The Ordinary Extraordinary Junco

A fairly recent series of videos released from a multi-partner project team dedicated to studying and educating the world on the dark-eyed junco recently caught my attention. 

The series of eight videos is 88 minutes long, and can be watched piecemeal. 


The subject of the project is a bird that you may be familiar with, and if not, I bet you'll notice in your surroundings after watching the videos. 

These videos provide insight into modern-day field ornithology about one particular species. As you'll see, with as much as people know about birds, each discovery in nature spawns a new series of questions. 

Below is a photo I recently took of an Oregon Junco in the Presidio. Plain, yet beautiful...ordinary, yet extraordinary. 

I have my own personal connection to the junco because I shot one for no reason when I was about 10 years old. It was winter in Wisconsin.

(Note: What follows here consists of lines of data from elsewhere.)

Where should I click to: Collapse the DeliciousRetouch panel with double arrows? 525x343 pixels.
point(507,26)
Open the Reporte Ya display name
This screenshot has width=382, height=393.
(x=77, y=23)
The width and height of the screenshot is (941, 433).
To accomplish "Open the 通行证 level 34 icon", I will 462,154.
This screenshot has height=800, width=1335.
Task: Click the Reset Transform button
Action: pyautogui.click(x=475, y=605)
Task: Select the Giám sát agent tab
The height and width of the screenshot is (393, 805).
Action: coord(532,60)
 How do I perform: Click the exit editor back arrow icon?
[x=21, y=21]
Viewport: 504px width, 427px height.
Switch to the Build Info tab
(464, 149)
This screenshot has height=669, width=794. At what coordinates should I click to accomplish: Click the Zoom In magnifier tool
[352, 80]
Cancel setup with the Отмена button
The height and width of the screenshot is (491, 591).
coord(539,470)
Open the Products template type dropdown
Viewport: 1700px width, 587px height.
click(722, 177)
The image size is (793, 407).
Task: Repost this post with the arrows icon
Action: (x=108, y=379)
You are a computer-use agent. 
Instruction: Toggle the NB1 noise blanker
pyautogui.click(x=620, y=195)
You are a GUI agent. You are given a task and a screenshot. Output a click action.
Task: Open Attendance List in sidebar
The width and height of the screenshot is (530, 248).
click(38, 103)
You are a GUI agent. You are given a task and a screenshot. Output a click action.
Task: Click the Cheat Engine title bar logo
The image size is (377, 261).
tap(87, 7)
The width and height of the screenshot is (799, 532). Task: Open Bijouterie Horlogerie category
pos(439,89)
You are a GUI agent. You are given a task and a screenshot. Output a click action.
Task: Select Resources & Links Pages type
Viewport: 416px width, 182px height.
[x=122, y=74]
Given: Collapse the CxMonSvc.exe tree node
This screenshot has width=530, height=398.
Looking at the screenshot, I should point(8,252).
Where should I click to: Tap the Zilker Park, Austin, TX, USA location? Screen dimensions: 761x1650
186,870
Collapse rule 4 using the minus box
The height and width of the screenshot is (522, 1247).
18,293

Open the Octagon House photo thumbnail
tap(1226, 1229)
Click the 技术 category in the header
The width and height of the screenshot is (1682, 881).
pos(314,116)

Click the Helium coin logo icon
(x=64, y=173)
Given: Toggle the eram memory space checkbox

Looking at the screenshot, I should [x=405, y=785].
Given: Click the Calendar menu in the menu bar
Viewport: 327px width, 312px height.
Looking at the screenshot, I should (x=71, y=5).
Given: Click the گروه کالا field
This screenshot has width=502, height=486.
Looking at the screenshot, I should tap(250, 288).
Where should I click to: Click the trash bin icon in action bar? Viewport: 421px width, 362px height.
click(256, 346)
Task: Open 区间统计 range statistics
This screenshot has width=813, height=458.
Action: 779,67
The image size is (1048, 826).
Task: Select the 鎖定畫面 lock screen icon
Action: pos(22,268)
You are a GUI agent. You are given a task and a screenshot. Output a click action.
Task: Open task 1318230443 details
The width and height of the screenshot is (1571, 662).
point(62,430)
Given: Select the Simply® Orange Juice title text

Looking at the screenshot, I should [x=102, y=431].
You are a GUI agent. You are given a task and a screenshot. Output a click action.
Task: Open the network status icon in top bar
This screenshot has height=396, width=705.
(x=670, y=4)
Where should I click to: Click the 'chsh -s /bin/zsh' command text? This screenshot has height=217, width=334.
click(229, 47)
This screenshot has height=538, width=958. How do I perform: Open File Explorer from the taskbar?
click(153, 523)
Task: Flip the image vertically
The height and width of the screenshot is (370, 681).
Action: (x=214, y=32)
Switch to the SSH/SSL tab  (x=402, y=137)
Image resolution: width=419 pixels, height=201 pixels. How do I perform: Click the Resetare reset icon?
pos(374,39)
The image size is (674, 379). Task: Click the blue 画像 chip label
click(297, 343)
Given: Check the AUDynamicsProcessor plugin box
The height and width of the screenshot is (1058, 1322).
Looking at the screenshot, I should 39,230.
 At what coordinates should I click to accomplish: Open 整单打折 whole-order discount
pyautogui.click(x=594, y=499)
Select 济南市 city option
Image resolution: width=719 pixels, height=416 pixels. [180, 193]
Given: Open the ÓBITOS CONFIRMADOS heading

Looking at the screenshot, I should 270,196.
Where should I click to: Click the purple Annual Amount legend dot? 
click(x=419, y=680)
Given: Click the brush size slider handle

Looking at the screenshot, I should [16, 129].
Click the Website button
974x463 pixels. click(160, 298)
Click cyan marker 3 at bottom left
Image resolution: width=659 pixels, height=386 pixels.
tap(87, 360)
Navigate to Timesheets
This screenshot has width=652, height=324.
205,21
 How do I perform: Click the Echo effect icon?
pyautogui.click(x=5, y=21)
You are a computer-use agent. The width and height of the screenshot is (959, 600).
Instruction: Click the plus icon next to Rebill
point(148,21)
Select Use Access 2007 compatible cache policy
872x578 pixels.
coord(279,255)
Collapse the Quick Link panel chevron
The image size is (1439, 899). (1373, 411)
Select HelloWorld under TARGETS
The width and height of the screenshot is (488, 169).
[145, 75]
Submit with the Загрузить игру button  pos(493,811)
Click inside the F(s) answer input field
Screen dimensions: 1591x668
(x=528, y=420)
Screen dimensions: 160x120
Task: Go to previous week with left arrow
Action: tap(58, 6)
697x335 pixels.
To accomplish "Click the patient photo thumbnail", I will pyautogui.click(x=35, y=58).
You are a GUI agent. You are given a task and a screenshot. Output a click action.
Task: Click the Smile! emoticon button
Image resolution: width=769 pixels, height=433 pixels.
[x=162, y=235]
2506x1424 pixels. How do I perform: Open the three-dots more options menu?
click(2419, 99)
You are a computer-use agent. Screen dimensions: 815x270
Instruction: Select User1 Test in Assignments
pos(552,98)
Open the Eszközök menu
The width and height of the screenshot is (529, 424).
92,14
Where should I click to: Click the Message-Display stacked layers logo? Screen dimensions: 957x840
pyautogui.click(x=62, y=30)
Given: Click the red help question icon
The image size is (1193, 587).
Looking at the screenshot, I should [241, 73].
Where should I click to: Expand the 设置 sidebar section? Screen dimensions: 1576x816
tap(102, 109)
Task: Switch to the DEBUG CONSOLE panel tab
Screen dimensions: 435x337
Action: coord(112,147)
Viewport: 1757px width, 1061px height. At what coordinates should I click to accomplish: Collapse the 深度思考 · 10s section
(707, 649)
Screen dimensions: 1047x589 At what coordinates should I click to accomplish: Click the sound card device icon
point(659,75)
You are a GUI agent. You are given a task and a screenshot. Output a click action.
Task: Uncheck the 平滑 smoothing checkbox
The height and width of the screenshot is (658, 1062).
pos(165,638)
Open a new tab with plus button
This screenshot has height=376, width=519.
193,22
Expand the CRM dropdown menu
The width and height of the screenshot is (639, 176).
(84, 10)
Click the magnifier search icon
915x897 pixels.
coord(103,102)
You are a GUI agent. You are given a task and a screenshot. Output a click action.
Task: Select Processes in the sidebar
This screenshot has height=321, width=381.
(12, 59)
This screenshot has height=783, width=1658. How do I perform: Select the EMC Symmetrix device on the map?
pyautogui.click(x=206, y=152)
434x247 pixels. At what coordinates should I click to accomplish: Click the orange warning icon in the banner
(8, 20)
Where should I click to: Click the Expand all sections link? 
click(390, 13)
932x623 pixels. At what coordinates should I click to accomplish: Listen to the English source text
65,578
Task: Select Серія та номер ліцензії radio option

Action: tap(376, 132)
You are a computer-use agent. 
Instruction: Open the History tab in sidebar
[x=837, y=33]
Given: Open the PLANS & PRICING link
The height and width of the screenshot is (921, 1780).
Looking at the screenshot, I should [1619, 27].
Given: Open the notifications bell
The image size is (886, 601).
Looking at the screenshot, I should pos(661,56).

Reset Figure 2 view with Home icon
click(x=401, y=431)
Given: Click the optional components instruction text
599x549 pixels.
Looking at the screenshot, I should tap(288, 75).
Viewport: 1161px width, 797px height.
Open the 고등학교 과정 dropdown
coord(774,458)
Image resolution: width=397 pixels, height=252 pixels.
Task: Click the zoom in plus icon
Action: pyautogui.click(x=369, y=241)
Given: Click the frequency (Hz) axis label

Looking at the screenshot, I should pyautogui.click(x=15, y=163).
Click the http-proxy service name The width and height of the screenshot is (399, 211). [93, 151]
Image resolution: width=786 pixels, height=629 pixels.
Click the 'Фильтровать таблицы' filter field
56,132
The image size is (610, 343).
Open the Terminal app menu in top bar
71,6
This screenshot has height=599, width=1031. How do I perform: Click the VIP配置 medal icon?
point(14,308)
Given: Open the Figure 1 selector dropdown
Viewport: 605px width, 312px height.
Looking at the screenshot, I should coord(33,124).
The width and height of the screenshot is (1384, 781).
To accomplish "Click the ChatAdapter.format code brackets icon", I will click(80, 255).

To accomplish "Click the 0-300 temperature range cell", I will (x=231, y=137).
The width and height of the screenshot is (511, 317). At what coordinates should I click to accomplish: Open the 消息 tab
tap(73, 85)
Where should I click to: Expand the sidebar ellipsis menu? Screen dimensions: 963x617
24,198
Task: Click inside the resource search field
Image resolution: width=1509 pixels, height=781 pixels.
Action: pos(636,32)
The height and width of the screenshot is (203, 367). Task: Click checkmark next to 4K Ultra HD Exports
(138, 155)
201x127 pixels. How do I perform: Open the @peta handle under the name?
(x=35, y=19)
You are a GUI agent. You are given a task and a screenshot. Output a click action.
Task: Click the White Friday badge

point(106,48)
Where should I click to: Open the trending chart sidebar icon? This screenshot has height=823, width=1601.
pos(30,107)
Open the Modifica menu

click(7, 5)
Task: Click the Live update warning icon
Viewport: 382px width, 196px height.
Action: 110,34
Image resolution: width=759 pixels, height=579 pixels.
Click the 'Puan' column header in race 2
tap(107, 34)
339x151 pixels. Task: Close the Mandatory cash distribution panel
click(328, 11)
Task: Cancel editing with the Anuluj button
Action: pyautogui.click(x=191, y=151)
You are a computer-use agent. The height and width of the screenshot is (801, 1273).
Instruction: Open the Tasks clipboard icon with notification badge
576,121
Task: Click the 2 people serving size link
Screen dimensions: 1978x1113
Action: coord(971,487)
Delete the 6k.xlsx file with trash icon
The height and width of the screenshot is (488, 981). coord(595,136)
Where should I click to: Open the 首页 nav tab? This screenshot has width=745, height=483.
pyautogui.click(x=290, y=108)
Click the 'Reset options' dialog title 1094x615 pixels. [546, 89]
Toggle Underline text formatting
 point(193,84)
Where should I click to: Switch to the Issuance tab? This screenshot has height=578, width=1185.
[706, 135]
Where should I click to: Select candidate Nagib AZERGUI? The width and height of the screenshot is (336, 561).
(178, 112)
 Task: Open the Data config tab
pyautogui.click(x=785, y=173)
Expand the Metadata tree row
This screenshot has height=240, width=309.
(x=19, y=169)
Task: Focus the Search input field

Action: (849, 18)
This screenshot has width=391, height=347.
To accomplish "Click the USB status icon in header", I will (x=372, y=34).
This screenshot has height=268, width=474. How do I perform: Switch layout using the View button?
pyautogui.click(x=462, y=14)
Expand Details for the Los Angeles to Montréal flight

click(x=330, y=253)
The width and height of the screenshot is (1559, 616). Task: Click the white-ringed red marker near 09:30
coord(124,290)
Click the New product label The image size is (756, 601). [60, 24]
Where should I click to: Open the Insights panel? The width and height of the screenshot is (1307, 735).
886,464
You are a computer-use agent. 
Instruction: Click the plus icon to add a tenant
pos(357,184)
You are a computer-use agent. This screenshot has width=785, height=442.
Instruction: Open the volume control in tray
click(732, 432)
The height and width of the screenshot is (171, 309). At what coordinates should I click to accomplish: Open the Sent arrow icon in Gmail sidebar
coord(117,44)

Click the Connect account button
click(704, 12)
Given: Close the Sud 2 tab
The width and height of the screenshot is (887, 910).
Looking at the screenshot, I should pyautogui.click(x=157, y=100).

The bird, hopping innocently on the ground, was fully entrusted to the safety of the environs of our backyard feeder. I hid around the house corner with my BB gun and fired. My aim was good, and it instantly died. I walked to pick it up, and I studied it. That one action taught me so much about the fragility of life, the consequences of a senseless action, the weight of a bird, the softness of feathers.


I don't think I talked to anyone about that act that day. In fact, I don't think I talked to anyone about it until about a year ago. I have been too ashamed. Yet, I might be learning that that one action was probably one of the formative moments that led me to a lifetime of working to help nature while teaching people what I can along the way.


Dark-eyed (Oregon) junco, Presidio, June 2012.